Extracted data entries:

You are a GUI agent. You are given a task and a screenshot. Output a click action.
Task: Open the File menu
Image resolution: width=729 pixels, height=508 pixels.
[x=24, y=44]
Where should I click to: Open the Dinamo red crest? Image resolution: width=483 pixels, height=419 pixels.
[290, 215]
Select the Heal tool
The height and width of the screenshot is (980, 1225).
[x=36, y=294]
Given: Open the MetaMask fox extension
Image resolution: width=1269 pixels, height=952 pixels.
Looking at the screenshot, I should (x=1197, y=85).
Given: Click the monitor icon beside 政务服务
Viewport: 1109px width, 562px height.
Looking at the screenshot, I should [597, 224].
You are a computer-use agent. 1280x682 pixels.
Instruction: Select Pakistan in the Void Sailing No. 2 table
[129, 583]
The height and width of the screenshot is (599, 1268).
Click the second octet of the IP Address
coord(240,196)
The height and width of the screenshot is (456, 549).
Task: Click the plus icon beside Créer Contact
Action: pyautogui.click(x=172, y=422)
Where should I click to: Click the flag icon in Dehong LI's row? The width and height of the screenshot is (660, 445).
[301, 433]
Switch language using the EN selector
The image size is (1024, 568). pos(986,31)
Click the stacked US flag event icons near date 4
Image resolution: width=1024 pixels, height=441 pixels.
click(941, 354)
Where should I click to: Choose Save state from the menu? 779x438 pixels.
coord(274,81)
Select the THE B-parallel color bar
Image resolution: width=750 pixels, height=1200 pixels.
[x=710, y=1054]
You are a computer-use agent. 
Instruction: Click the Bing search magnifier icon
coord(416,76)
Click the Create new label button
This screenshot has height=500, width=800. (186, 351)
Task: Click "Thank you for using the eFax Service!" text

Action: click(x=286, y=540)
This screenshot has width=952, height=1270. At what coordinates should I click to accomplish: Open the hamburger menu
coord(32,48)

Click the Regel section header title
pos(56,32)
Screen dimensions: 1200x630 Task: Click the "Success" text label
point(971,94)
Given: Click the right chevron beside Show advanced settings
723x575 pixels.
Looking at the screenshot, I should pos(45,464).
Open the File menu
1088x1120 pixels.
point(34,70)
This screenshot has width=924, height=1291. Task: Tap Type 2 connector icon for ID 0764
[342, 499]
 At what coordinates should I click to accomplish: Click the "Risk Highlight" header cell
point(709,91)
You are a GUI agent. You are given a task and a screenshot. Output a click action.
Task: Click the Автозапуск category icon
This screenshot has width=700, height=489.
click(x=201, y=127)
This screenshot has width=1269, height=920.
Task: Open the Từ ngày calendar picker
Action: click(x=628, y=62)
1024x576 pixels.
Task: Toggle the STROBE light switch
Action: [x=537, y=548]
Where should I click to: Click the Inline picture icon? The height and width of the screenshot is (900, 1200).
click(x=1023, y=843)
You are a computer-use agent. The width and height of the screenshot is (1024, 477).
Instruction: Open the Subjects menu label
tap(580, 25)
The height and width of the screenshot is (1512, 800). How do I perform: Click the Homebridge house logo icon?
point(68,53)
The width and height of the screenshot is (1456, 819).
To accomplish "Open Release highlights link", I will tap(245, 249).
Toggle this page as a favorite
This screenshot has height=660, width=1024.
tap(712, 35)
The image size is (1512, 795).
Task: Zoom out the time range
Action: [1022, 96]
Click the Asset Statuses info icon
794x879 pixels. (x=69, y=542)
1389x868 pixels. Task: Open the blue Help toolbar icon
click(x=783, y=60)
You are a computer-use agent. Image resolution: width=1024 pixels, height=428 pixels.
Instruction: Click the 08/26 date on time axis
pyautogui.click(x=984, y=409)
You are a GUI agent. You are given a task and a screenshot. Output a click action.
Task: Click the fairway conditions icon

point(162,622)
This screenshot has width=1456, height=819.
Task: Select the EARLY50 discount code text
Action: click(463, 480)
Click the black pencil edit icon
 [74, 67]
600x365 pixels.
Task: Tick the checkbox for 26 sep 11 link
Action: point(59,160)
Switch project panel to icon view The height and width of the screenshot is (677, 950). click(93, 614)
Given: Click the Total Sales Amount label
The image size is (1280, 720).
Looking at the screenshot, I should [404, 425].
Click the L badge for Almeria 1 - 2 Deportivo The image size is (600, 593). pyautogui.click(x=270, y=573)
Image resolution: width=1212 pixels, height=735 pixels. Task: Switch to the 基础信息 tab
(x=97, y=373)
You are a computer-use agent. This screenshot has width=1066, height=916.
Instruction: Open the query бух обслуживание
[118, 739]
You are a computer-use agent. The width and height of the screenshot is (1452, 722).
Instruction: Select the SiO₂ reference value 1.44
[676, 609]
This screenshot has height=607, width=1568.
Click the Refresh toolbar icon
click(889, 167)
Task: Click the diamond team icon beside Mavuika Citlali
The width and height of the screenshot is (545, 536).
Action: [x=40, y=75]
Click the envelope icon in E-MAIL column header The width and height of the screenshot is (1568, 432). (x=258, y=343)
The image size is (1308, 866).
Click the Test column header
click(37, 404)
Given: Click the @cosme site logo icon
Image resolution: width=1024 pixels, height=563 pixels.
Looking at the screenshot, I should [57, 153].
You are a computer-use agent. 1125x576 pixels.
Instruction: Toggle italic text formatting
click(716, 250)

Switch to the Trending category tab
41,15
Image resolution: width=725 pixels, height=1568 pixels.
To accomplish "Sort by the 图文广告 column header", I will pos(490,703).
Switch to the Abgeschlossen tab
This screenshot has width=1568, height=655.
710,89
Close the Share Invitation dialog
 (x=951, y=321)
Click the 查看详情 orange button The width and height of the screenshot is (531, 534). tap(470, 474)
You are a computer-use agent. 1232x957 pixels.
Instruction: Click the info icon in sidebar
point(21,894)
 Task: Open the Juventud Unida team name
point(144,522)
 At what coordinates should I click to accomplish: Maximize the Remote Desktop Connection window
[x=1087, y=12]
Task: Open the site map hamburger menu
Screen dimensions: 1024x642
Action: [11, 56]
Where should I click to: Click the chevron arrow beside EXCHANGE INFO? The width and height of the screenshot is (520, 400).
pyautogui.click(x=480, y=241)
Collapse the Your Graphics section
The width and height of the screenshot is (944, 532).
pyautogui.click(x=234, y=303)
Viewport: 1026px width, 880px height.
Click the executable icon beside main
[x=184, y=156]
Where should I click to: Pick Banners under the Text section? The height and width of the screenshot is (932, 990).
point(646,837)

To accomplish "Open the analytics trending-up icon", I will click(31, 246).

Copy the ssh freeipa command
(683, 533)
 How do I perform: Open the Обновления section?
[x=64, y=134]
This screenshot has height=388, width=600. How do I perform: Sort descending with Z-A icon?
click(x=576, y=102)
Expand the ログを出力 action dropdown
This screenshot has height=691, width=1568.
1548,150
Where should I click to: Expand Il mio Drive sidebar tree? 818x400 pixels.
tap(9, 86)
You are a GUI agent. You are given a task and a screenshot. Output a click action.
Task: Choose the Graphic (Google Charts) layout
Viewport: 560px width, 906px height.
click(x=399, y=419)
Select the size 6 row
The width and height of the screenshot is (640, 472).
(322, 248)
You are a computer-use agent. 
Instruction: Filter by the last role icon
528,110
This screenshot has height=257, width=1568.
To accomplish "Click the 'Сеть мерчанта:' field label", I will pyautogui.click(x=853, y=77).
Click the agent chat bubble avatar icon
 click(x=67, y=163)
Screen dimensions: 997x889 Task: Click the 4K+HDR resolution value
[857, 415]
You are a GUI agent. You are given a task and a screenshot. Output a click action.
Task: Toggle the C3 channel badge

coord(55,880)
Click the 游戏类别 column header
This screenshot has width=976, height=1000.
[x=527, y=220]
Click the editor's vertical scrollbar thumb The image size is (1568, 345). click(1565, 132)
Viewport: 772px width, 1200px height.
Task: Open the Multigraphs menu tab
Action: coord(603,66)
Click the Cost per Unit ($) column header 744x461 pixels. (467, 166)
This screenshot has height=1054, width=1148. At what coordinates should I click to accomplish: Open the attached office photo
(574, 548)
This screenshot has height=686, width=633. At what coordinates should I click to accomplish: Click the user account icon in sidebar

▶ [Problem description] The lines needed are the ones from the first line of the entries through the line that contains "Given: Click the monitor icon beside 政务服务", given again without any change.

▶ [Solution to the exercise]
You are a GUI agent. You are given a task and a screenshot. Output a click action.
Task: Open the File menu
Image resolution: width=729 pixels, height=508 pixels.
[x=24, y=44]
Where should I click to: Open the Dinamo red crest? Image resolution: width=483 pixels, height=419 pixels.
[290, 215]
Select the Heal tool
The height and width of the screenshot is (980, 1225).
[x=36, y=294]
Given: Open the MetaMask fox extension
Image resolution: width=1269 pixels, height=952 pixels.
Looking at the screenshot, I should (x=1197, y=85).
Given: Click the monitor icon beside 政务服务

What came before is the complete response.